The week began under the banner of tension for Minister Luis Caputo It ends with the head of the Treasury Building consolidating his power.
After clashes with allied lawmakers over the handling of the omnibus law, President Javier Milei’s decision to fire his Infrastructure Minister, Guillermo Ferraro, it ended up working in Caputo’s favor.
The minister had already started with a robust portfolio. His predecessor, Sergio Massa, former candidate for the presidency of the Union por la Patria, had arrived at the Treasury Palace in August 2022 with the nickname “superminister”as it has taken the Ministry of Production and the Ministry of Industry into its orbit.
When Caputo took office last December he inherited this structure. Now, with the dissolution of Infrastructure, he would retain those powers.
In December Milei created the Ministry of Infrastructure which absorbed the secretariats that were included in the dissolved departments Public Works, Transport and Territorial Development and Habitat.
By now most of the secretariats were under Ferraro’s command They will remain under Caputo’s control, although the announcement has not yet been made official.

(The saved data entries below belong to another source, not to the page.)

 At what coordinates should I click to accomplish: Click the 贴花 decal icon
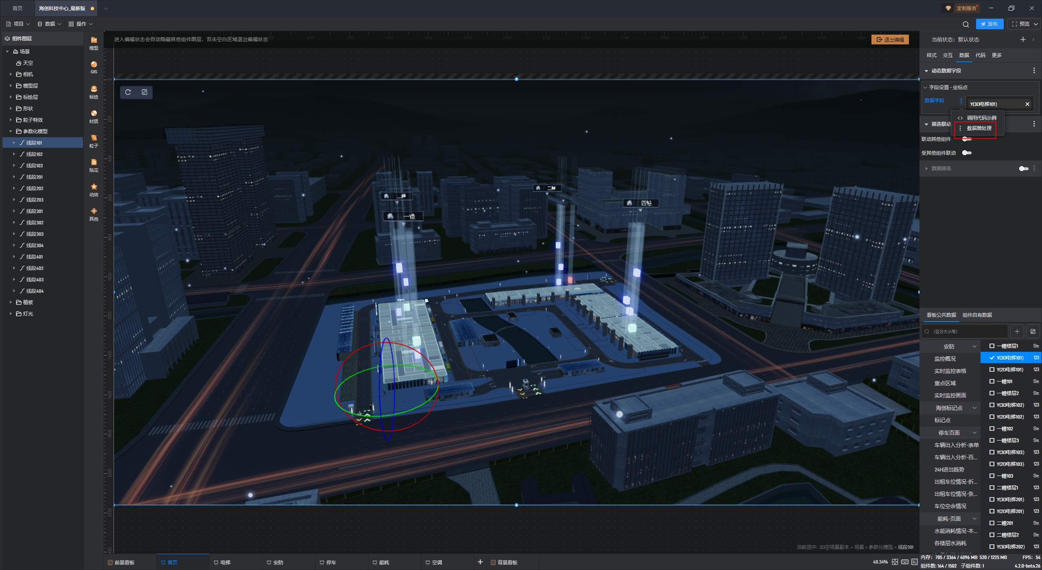click(x=94, y=164)
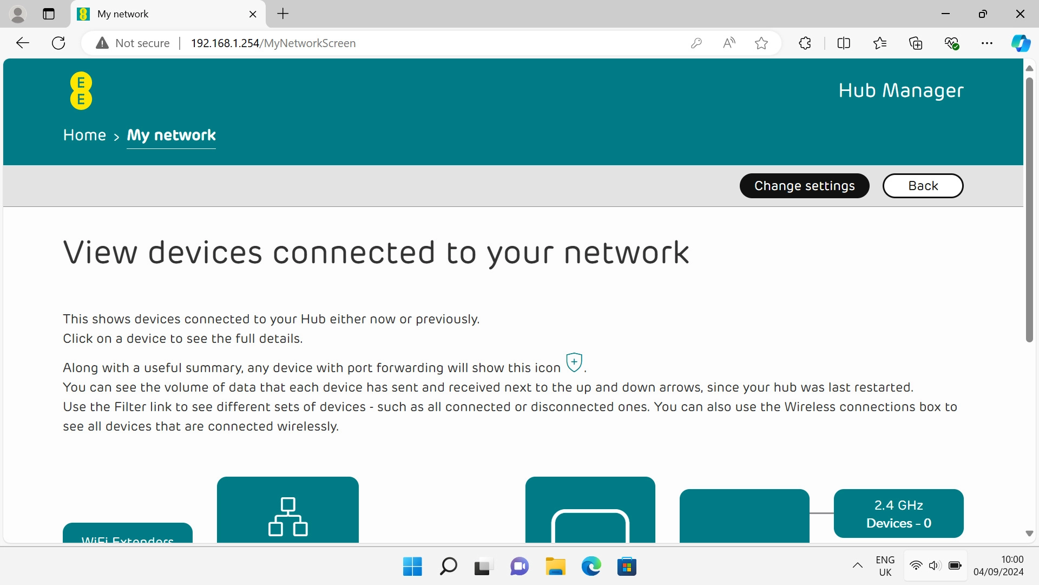Open the tab actions menu
Screen dimensions: 1039x585
pyautogui.click(x=49, y=14)
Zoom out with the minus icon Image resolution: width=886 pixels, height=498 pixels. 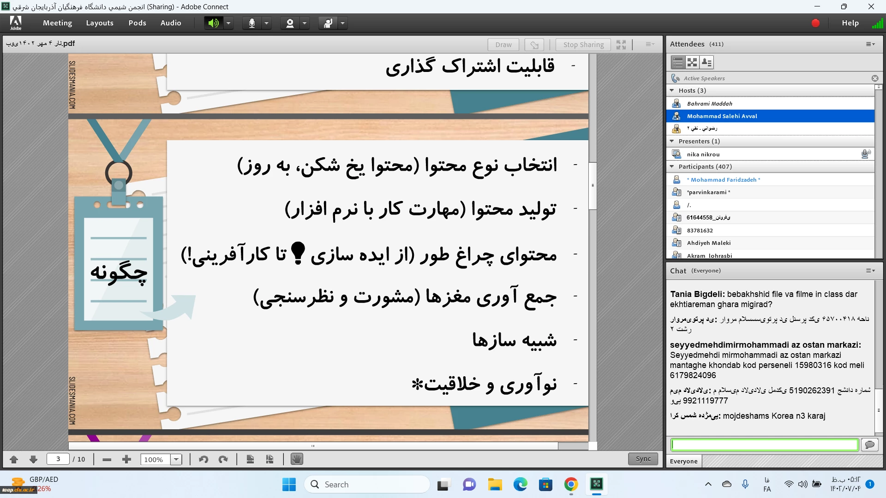(x=107, y=459)
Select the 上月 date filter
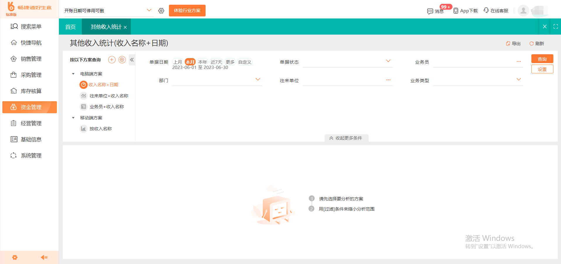The height and width of the screenshot is (264, 561). [x=177, y=62]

Among the new issues that Caputo must take charge of, that of Transport is the most urgent. The Government’s intention is that from February the new increases will begin to come into force which would bring the minimum ticket into the AMBA of Current $77 per $270in what will be the second increase in less than 20 days.
Caputo thus strengthens his power in a week in which the minister was questioned the harshness with which he intends to pursue the treatment of the Omnibus Act in Congress.
Last Wednesday, the day after the approval of the commission’s opinion on the project with several changes compared to the original proposal of the party in power, Caputo tried to set the tone for lawmakers.
Precisely this is one of the central points that will hinder the discussion at the headquarters – which should begin next Tuesday, even if the negotiation is not yet closed – is the increase in withholding taxes on exports, contested by most governors. The other burning point is what the formula will be for increasing pensions.
“Today I had a meeting with the Secretary of the Treasury and the Undersecretary of the Provinces to outline all provincial entries that will be cut immediately if any of the economic items are rejected. “It is not a threat, it is confirmation that we will fulfill the mandate that the majority of Argentines have given us to balance the fiscal accounts to end decades of inflation and economic plague,” Caputo tweeted.
This has generated strong crossover with Miguel Pichetto, who is leading negotiations between legislators who do not belong to the governing party but are willing to support some of the initiatives included in the bill.
“The Minister of Economy @LuisCaputoAR who did not have the courage to come to Congress, must stop putting pressure on governors and try to seek agreements with the provinces instead of threatening them”, counterattacked Pichetto.
In the last few hours the leader of the Federal Coalition Hacemos has raised the stakes by declaring: “If the government does not follow a coalition path, it will encounter difficulties.”
With this confrontation with allied legislators, the government is moving on difficult terrain, as it runs the risk of not gathering the votes needed to defend the project.
In this climate, Milei comes out giving Caputo a boost by adding more power and areas of influence. And it does so in the midst of a negotiation in which the ruling party has a lot to lose, even if it does not seem willing to make too many concessions.